Although the court’s issue was in the administration of the zoning law, Belmont sees the potential for other issues to arise, noting that other arguments were outside the court’s directive. He and his neighbors hope they can have issues such as building setbacks and the allowance for parking in the cell-tower fall zone included in a zoning appeal. His group’s goal is to push for an Environmental Impact Statement (EIS), which are typically the purview of much larger projects like the Chain Works District and Cornell’s 2,000-bed North Campus expansion. They’re not killing the project explicitly, but the cost and time required to do an EIS is an implicit way to achieve the same effect.
As for where it goes from here, stop-work order debate aside, the Zoning Division now has to “show its work.” The office needs to publish its findings on how it came to its decision that variances weren’t required, therefore sufficiently responding to the administrative appeal. Things like slope and impermeable surface coverage and the cellphone tower aren’t likely to make it beyond a basic review, as either the Planning Board covered them in 2019, or the law is pretty explicit – for instance, structures aren’t allowed in cell phone tower fall zones, and parking lots are not structures. But if it turns out the procedure was unsatisfactory for calculating the need for building setbacks, the project may then have to visit the BZA, even though it’s already undergoing foundation work.
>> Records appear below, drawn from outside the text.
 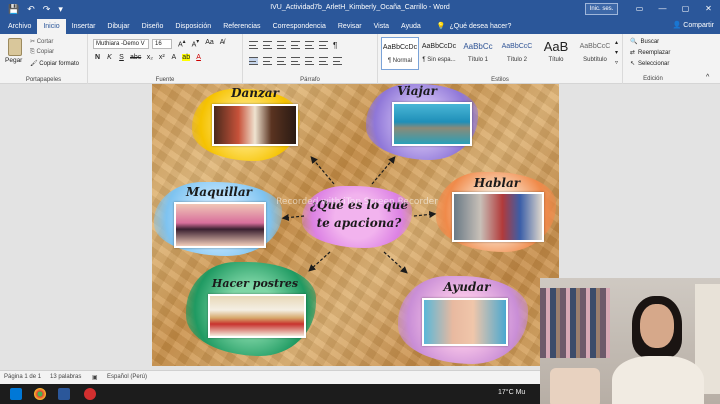 I want to click on share-button: 👤 Compartir, so click(x=694, y=26).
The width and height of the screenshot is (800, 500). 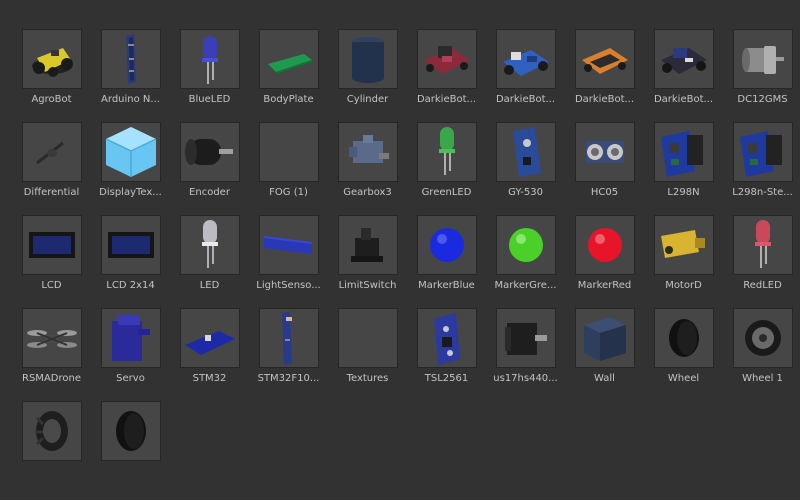 I want to click on asset-item: Wheel, so click(x=684, y=354).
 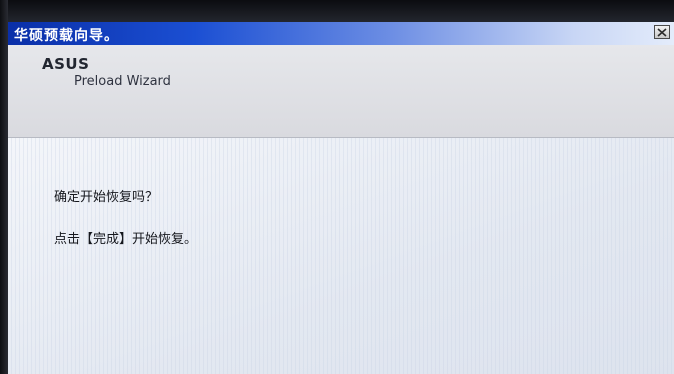 I want to click on brand-name: ASUS, so click(x=66, y=64).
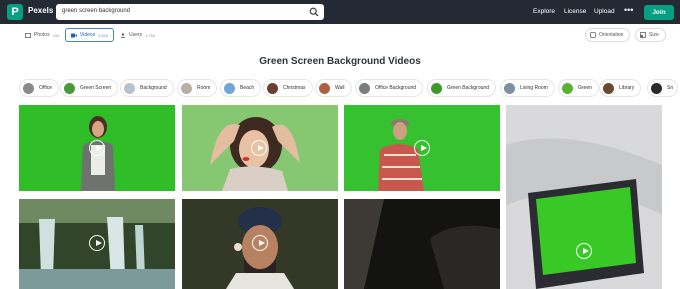 The height and width of the screenshot is (289, 680). What do you see at coordinates (96, 88) in the screenshot?
I see `chip-label: Green Screen` at bounding box center [96, 88].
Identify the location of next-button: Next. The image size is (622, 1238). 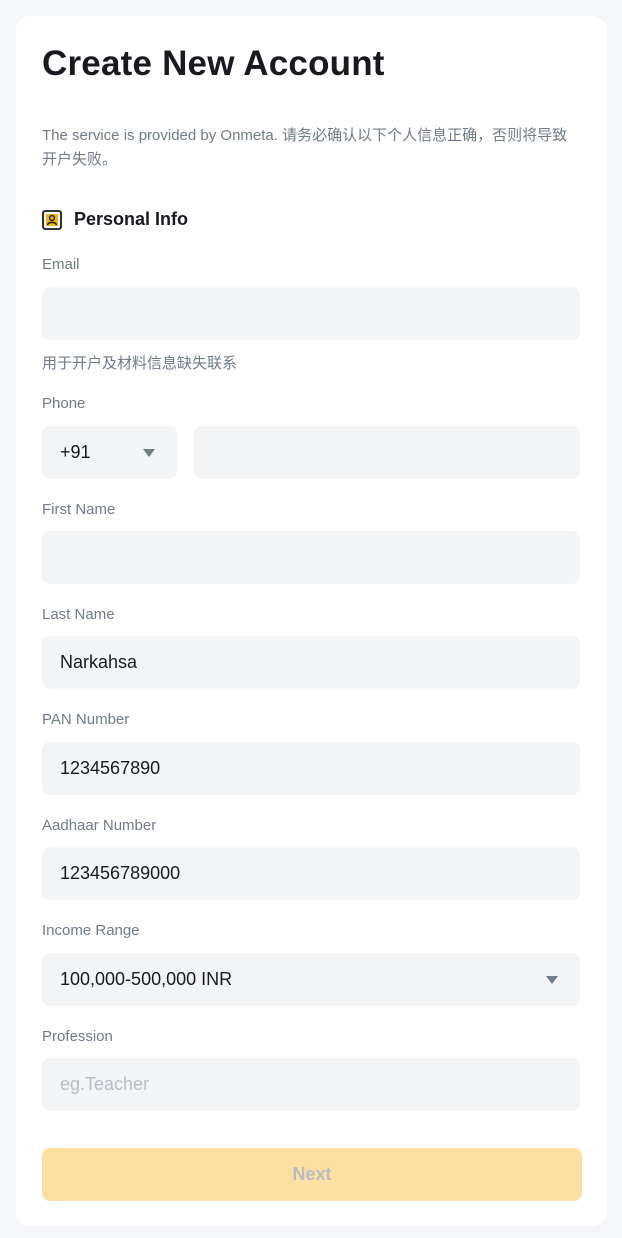
(312, 1174).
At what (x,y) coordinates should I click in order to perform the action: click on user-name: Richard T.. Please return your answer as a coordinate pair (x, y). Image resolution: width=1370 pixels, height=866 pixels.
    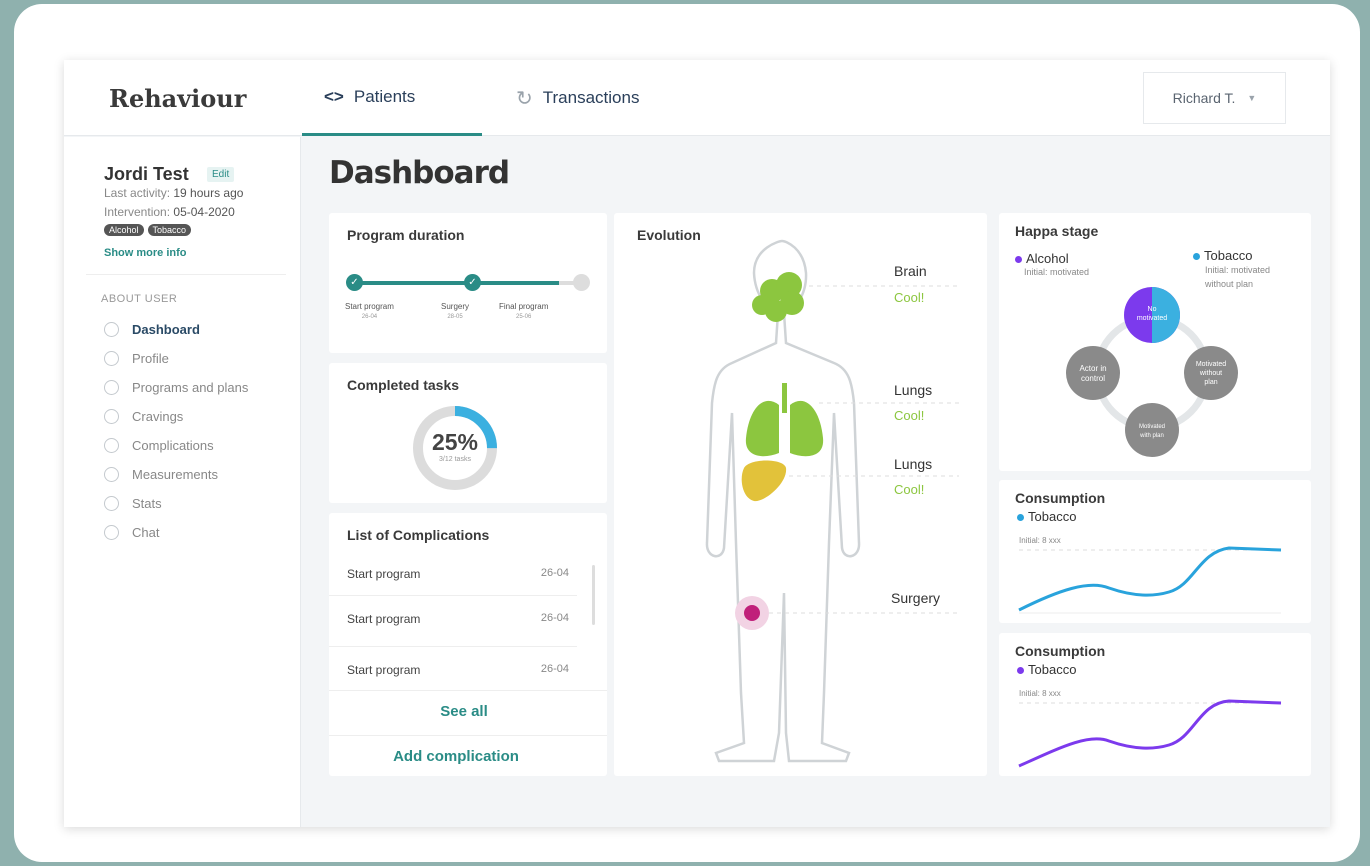
    Looking at the image, I should click on (1204, 98).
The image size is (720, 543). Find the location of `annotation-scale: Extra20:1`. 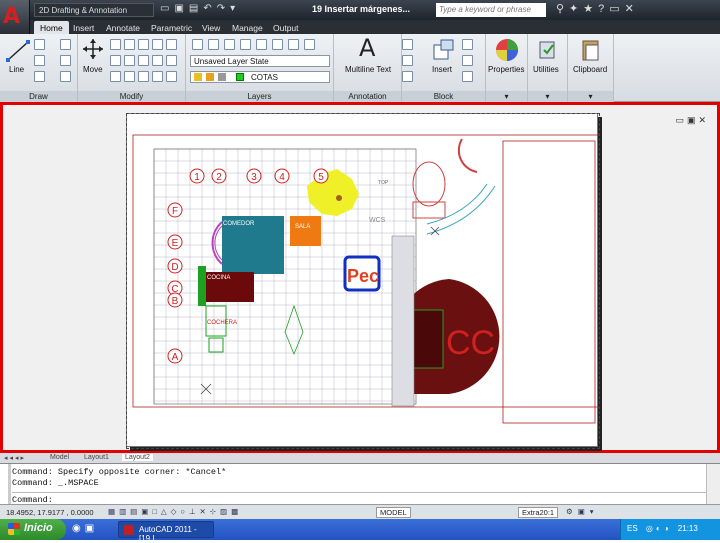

If it turns out Leonardi’s work was fine, then it’s only an example of how municipal oversight can turn into a major headache.
“The BZA and the city and Svante (Mayor Myrick) and the city council should know what happens when their own processes aren’t followed. I think Gino Leonardi erred and overstepped his authority, and that created a kink in this whole process…if this process had been followed, then a whole lot of time, energy, money and pain could have been avoided,” said Belmont.